Pourtant, il y a maintenant plus de 100 ans, le 8 mars 1917, les Russes aussi manifestaient contre la guerre. Plus précisément, les femmes russes manifestaient, ouvrières ou femmes au foyer, elles sont descendues dans les rues de Petrograd pour demander « du pain pour leurs enfants » et le « retour de leurs maris des tranchées ». Ce sont donc les femmes qui ont enclenché la révolution russe, la chute du tsarisme et le retrait des Russes de la Première Guerre mondiale. Et c’est bien ce 8 mars 1917 qui est à l’origine de la « Journée des Nations unies pour les droits des femmes et la paix internationale » de son nom d’origine. La volonté de mettre fin aux guerres et aux discriminations sexistes de par le monde symbolisée dans une même journée. Aujourd’hui, pour nous, le 8 mars n’est pas une fête, mais une journée de lutte, de lutte pour l’abolition des systèmes d’oppression et d’exploitation qui permettent au patriarcat et au sexisme de prospérer. Qu’il s’agisse du monde du travail avec ses inégalités salariales, de religions, du contrôle de nos corps (l’IVG vient d’être remis en cause dans de nombreux états des USA) les femmes se retrouvent à devoir s’organiser, résister, se libérer et contribuer aux mouvements sociaux. Et c’est ce qui risque de se passer, en France, avec l’appel à la grève générale reconductible à partir du 7 mars contre la réforme des retraites, néfaste pour tous, mais dont les répercussions sont particulièrement préjudiciables pour les précaires et les femmes. Espérons que la journée pour le droit des femmes ne soit pas invisibilisée par la grève contre la réforme des retraites, mais bien l’occasion de mettre en avant une autre société et d’impulser une vraie dynamique de blocage du pays avec une grève reconductible. Tout arrêter nous permettrait de repenser ensemble le travail et son sens, de nous interroger sur le type de société qu’on souhaite et de mettre en place des solidarités. Les luttes féministes (comme les luttes écologistes) sont fondamentales pour construire une société plus juste et égalitaire. Il n’y a pas de féminisme sans lutte des classes… mais il n’y aura pas de lutte des classes sans les femmes !

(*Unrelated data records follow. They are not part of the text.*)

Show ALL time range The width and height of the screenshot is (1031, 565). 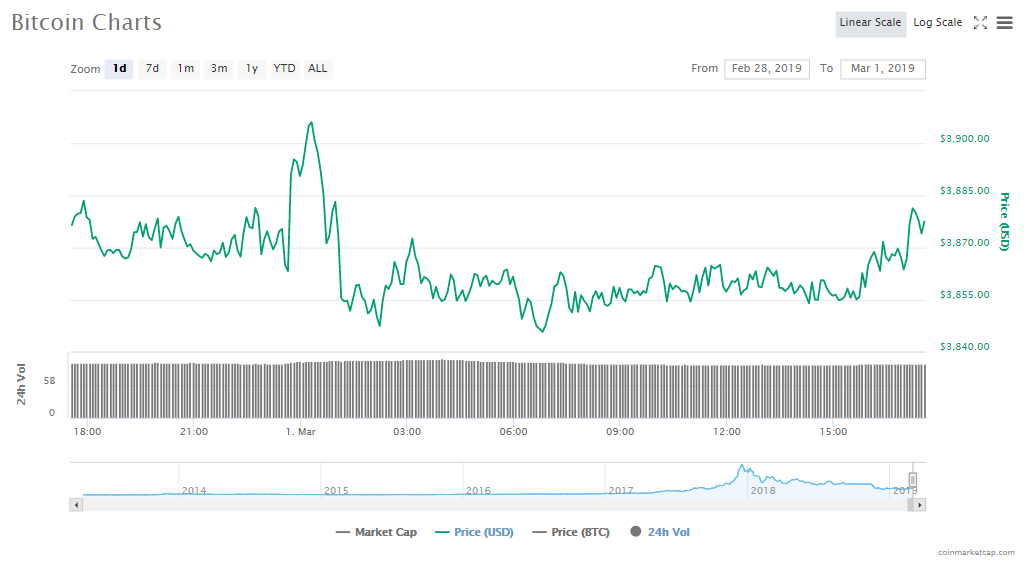(317, 69)
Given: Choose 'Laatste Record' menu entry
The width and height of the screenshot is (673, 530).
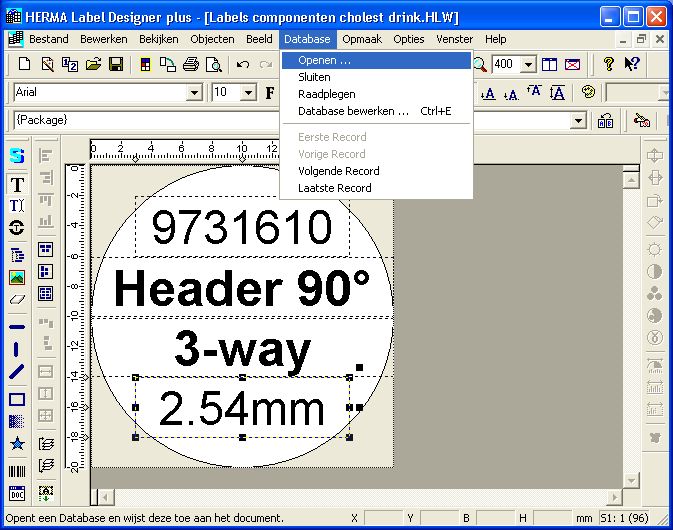Looking at the screenshot, I should (x=334, y=188).
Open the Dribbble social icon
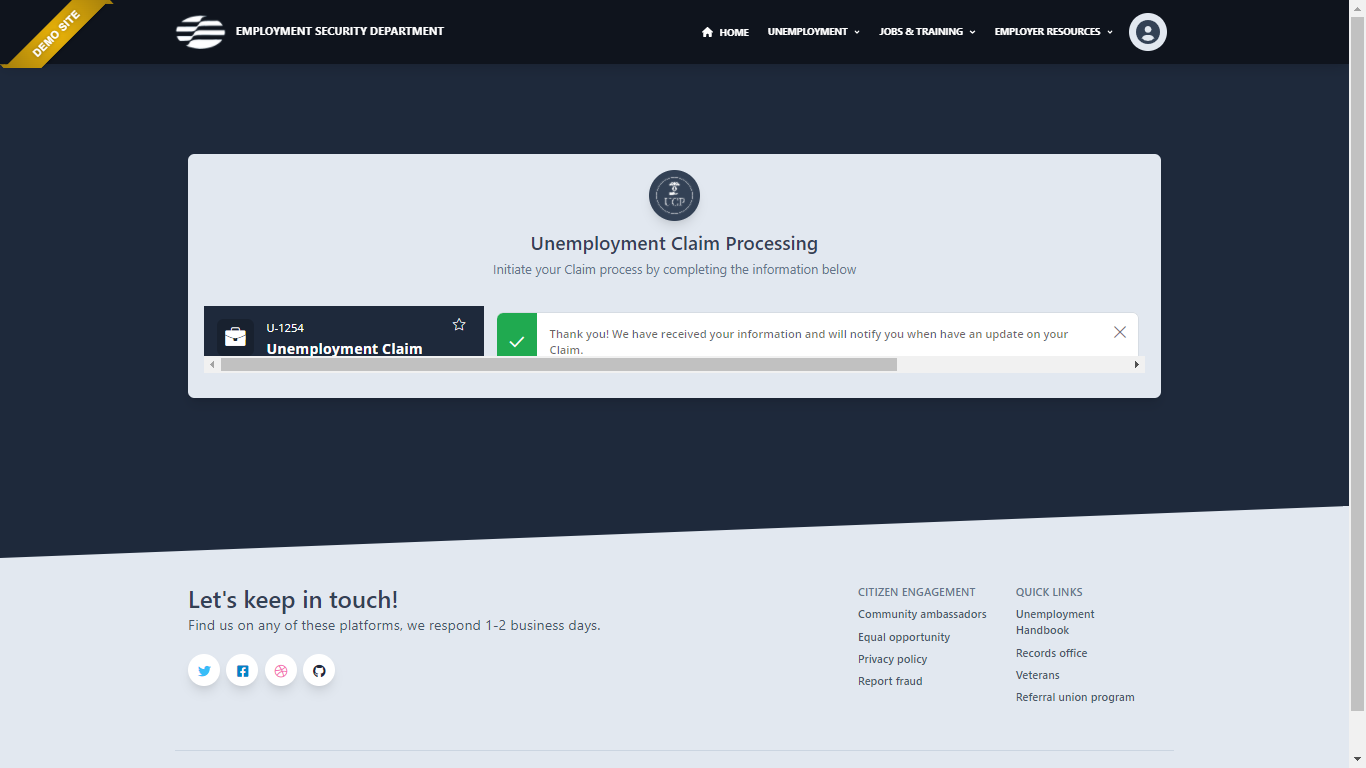1366x768 pixels. tap(281, 670)
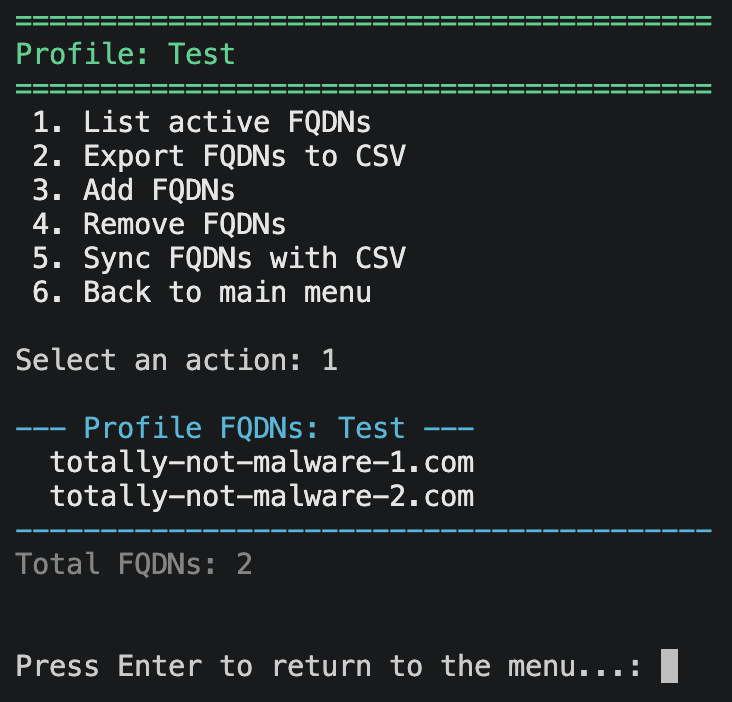Viewport: 732px width, 702px height.
Task: Click the totally-not-malware-2.com domain entry
Action: 262,496
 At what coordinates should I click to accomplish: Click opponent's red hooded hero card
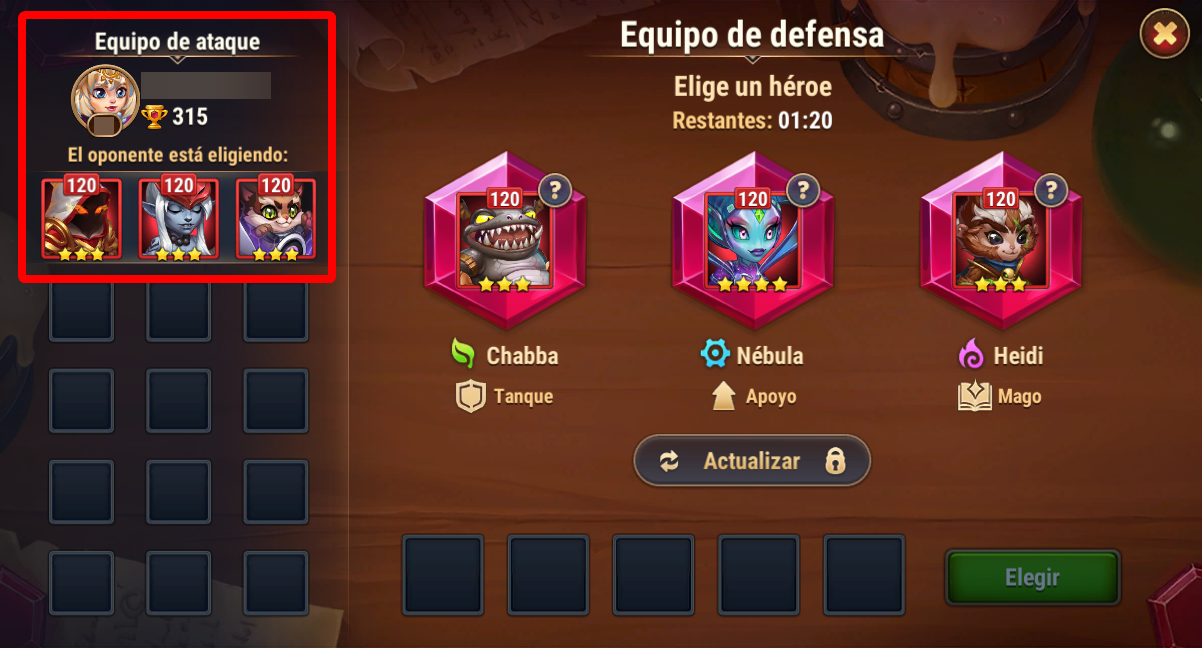tap(81, 219)
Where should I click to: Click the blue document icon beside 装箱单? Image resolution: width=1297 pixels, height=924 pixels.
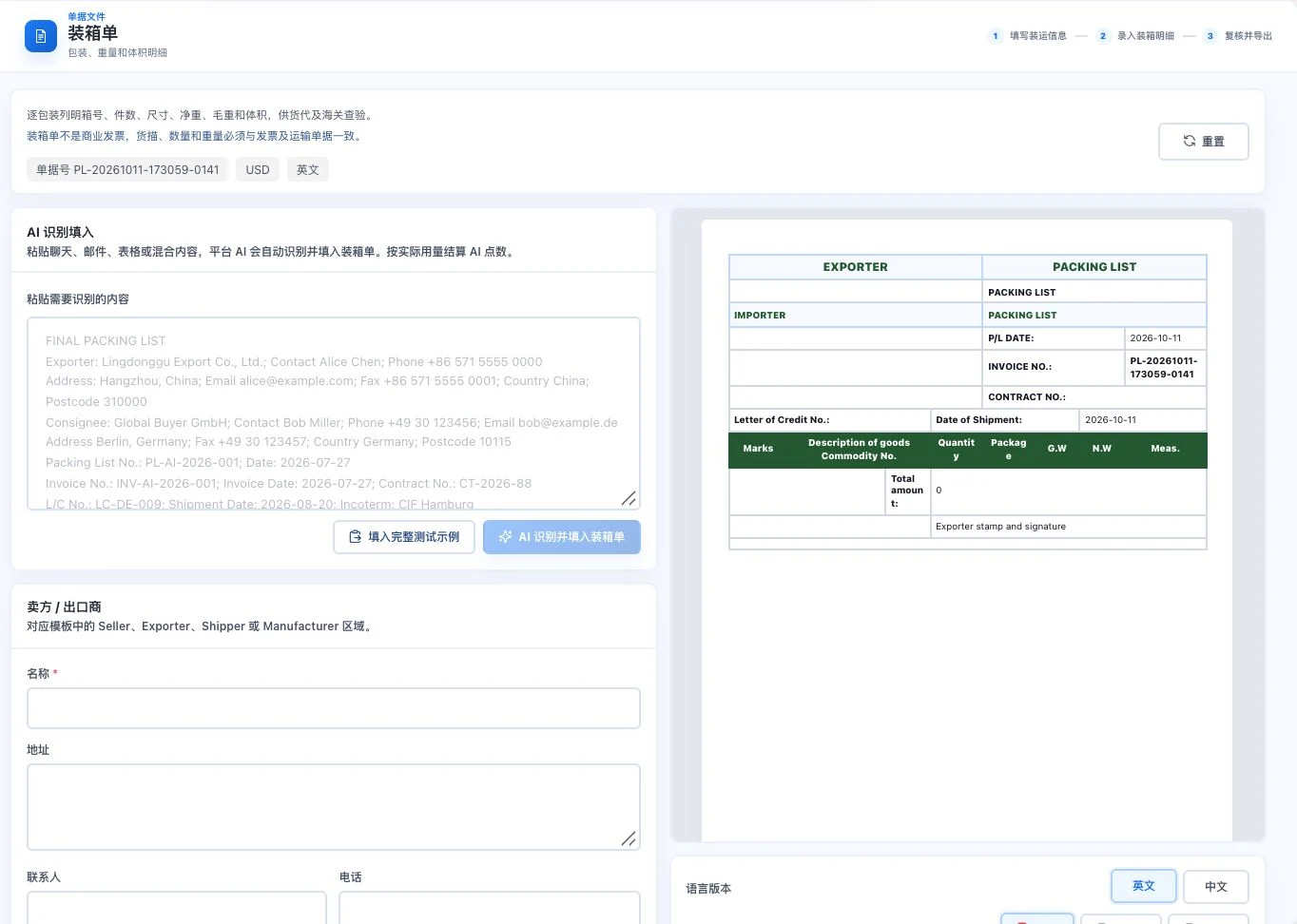point(41,36)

Et de la lutte des classes, on va en avoir bien besoin au vu de la combativité des bureaucrates syndicaux et de leur unité au rabais. Surtout que certes, ce mois de février s’est traduit par des manifestations massives « comptablement » (jusqu’à 2,5 millions de personnes dans les rues selon les syndicats) mais somme toute passives. Pas étonnant qu’en face, le gouvernement poursuive inlassablement ses attaques afin de mettre en place une société ultralibérale, rentable pour les plus riches sans se soucier de justice sociale ou d’écologie. Après la réforme du chômage, la réforme des lycées pro et le projet de loi de Darmanin, maintenant, il tente de faire passer sa réforme des retraites en raccourcissant les débats via le 47-1. Il est peut-être temps de rendre nos mobilisations plus offensives, afin d’éviter à l’histoire de bégayer. Bref, pour reprendre les mots de Darmanin : bordélisons !

26/02/2023
OCL Strasbourg

Note
1. Capital, 30/04/2022, « Guerre en Ukraine : ce matériel militaire que Thales admet avoir livré à la Russie après les sanctions occidentales ».